--- The task ---
Could you restate all of the entries, word for word?

<<<<

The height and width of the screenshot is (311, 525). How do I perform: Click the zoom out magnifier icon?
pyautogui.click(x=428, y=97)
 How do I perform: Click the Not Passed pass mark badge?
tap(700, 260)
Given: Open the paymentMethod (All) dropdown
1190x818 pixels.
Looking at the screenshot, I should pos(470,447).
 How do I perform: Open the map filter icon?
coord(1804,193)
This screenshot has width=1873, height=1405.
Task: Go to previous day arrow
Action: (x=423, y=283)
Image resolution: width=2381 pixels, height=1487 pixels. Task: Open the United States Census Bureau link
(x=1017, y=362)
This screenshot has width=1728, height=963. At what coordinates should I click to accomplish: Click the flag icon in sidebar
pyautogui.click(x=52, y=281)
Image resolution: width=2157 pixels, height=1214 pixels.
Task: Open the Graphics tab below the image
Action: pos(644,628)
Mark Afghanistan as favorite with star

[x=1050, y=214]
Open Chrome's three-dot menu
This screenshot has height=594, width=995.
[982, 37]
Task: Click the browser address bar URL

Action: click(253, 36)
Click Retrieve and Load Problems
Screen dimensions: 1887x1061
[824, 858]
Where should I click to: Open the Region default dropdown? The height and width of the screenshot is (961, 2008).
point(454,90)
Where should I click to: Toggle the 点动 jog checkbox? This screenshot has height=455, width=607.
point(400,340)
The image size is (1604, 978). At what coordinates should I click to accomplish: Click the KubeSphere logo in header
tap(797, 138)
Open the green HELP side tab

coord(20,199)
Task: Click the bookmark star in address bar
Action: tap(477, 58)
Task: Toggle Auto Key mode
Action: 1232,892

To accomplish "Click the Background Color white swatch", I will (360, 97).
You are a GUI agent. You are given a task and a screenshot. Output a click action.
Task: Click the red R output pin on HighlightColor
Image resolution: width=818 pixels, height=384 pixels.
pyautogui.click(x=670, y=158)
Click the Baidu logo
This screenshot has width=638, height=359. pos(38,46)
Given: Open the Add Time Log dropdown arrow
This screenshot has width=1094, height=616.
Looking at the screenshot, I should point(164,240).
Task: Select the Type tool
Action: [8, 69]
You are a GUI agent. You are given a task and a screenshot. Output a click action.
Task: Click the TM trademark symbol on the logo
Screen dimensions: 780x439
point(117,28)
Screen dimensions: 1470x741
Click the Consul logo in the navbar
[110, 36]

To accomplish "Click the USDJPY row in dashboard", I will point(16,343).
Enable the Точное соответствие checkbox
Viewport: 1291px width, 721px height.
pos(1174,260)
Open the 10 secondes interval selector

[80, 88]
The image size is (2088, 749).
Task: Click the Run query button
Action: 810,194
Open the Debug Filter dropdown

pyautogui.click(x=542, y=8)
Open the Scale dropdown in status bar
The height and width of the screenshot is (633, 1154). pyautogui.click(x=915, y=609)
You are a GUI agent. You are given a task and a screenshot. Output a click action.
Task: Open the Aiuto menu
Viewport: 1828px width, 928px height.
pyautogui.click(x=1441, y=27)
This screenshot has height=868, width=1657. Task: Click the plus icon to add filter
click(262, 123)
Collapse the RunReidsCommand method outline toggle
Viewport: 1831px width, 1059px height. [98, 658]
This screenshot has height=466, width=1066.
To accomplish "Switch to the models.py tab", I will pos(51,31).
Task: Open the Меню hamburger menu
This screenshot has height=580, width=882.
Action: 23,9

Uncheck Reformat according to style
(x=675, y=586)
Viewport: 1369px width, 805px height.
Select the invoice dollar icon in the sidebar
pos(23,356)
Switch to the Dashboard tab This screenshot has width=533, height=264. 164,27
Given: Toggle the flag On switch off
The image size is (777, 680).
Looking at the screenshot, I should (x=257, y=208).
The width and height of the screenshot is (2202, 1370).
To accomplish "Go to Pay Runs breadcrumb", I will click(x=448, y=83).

>>>>

--- The completed task ---
The height and width of the screenshot is (311, 525). How do I perform: Click the zoom out magnifier icon?
pyautogui.click(x=428, y=97)
 How do I perform: Click the Not Passed pass mark badge?
tap(700, 260)
Given: Open the paymentMethod (All) dropdown
1190x818 pixels.
Looking at the screenshot, I should pos(470,447).
 How do I perform: Open the map filter icon?
coord(1804,193)
This screenshot has width=1873, height=1405.
Task: Go to previous day arrow
Action: (x=423, y=283)
Image resolution: width=2381 pixels, height=1487 pixels. Task: Open the United States Census Bureau link
(x=1017, y=362)
This screenshot has width=1728, height=963. At what coordinates should I click to accomplish: Click the flag icon in sidebar
pyautogui.click(x=52, y=281)
Image resolution: width=2157 pixels, height=1214 pixels.
Task: Open the Graphics tab below the image
Action: pos(644,628)
Mark Afghanistan as favorite with star

[x=1050, y=214]
Open Chrome's three-dot menu
This screenshot has height=594, width=995.
[982, 37]
Task: Click the browser address bar URL

Action: click(253, 36)
Click Retrieve and Load Problems
Screen dimensions: 1887x1061
[824, 858]
Where should I click to: Open the Region default dropdown? The height and width of the screenshot is (961, 2008).
point(454,90)
Where should I click to: Toggle the 点动 jog checkbox? This screenshot has height=455, width=607.
point(400,340)
The image size is (1604, 978). At what coordinates should I click to accomplish: Click the KubeSphere logo in header
tap(797, 138)
Open the green HELP side tab

coord(20,199)
Task: Click the bookmark star in address bar
Action: tap(477, 58)
Task: Toggle Auto Key mode
Action: 1232,892

To accomplish "Click the Background Color white swatch", I will (360, 97).
You are a GUI agent. You are given a task and a screenshot. Output a click action.
Task: Click the red R output pin on HighlightColor
Image resolution: width=818 pixels, height=384 pixels.
pyautogui.click(x=670, y=158)
Click the Baidu logo
This screenshot has width=638, height=359. pos(38,46)
Given: Open the Add Time Log dropdown arrow
This screenshot has width=1094, height=616.
Looking at the screenshot, I should point(164,240).
Task: Select the Type tool
Action: [8, 69]
You are a GUI agent. You are given a task and a screenshot. Output a click action.
Task: Click the TM trademark symbol on the logo
Screen dimensions: 780x439
point(117,28)
Screen dimensions: 1470x741
Click the Consul logo in the navbar
[110, 36]

To accomplish "Click the USDJPY row in dashboard", I will point(16,343).
Enable the Точное соответствие checkbox
Viewport: 1291px width, 721px height.
pos(1174,260)
Open the 10 secondes interval selector

[80, 88]
The image size is (2088, 749).
Task: Click the Run query button
Action: 810,194
Open the Debug Filter dropdown

pyautogui.click(x=542, y=8)
Open the Scale dropdown in status bar
The height and width of the screenshot is (633, 1154). pyautogui.click(x=915, y=609)
You are a GUI agent. You are given a task and a screenshot. Output a click action.
Task: Open the Aiuto menu
Viewport: 1828px width, 928px height.
pyautogui.click(x=1441, y=27)
This screenshot has height=868, width=1657. Task: Click the plus icon to add filter
click(262, 123)
Collapse the RunReidsCommand method outline toggle
Viewport: 1831px width, 1059px height. [98, 658]
This screenshot has height=466, width=1066.
To accomplish "Switch to the models.py tab", I will pos(51,31).
Task: Open the Меню hamburger menu
This screenshot has height=580, width=882.
Action: 23,9

Uncheck Reformat according to style
(x=675, y=586)
Viewport: 1369px width, 805px height.
Select the invoice dollar icon in the sidebar
pos(23,356)
Switch to the Dashboard tab This screenshot has width=533, height=264. 164,27
Given: Toggle the flag On switch off
The image size is (777, 680).
Looking at the screenshot, I should (x=257, y=208).
The width and height of the screenshot is (2202, 1370).
To accomplish "Go to Pay Runs breadcrumb", I will click(x=448, y=83).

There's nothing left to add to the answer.